I am a bit curious about the below example in 3d_parallelism.md

Q: Can you give a concrete example illustrating how asynchronous tensor parallelism works? (6 steps)

A:

Step 1: Let's look at an example with 4 GPU ranks:
    Input X sharded across ranks as [X0, X1, X2, X3]
    Weight matrix W sharded as [W0, W1, W2, W3]
Step 2: Rank 2 kicks off async all-gather to get [X0, X1, X2, X3]
Step 3: While gathering, rank 2 computes: local_output = X2 * W2
Step 4: All-gather completes, rank 2 has [X0, X1, X2, X3]
Step 5: Rank 2 computes: before_local_output = X0 * W0 + X1 * W1, after_local_output = X3 * W3
Step 6: Rank 2's output = before_local_output + local_output + after_local_output

So each rank computes the full output using the locally gathered X and its shard of W.
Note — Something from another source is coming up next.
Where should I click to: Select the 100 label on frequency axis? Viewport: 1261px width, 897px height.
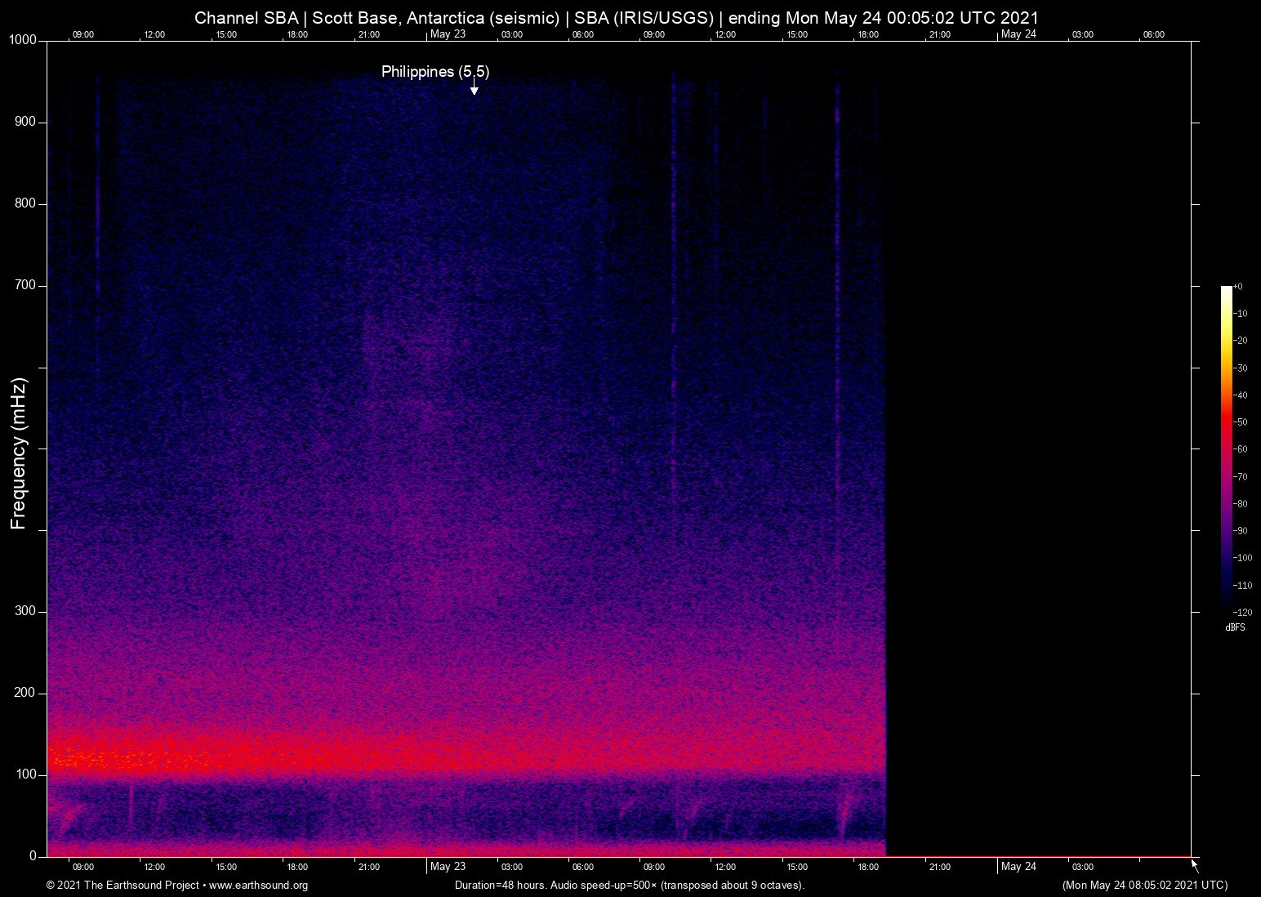click(x=26, y=774)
Since W is also sharded across different ranks (rank i possesses the Wi), in which step do we gather the sharded weights?

Just want to confirm if my understanding is correct. Suppose TP=4, you have a input of shape [B x M], and a weight of shape [M x N]. Then the shape of sharded input Xi be [B, M/4] and Wi be [M/4, N]? Is it row-based tensor parallel?

@woshiyyya Hi. Sorry for the deplayed response :)

Is it row-based tensor parallel

Yes. Currently we only use async communication in row-based [link]

Then the shape of sharded input Xi be [B, M/4] and Wi be [M/4, N]?

Nope. The sharded input Xi is [B/4, M], and W_i is [M, N/4].

Thanks for the reply~ I am still confused, since from the code I saw the row-based linear layer should have weights in shape [M/4, N].

class TensorParallelRowLinear(nn.Linear):
        ...
        self.in_features = in_features // self.world_size
        self.out_features = out_features

And if rank 2's output is X0 * W0 + X1 * W1 + X2 * W2 + X3 * W3, that will be of shape [B/4, N/4] which is only 1/16 of the output?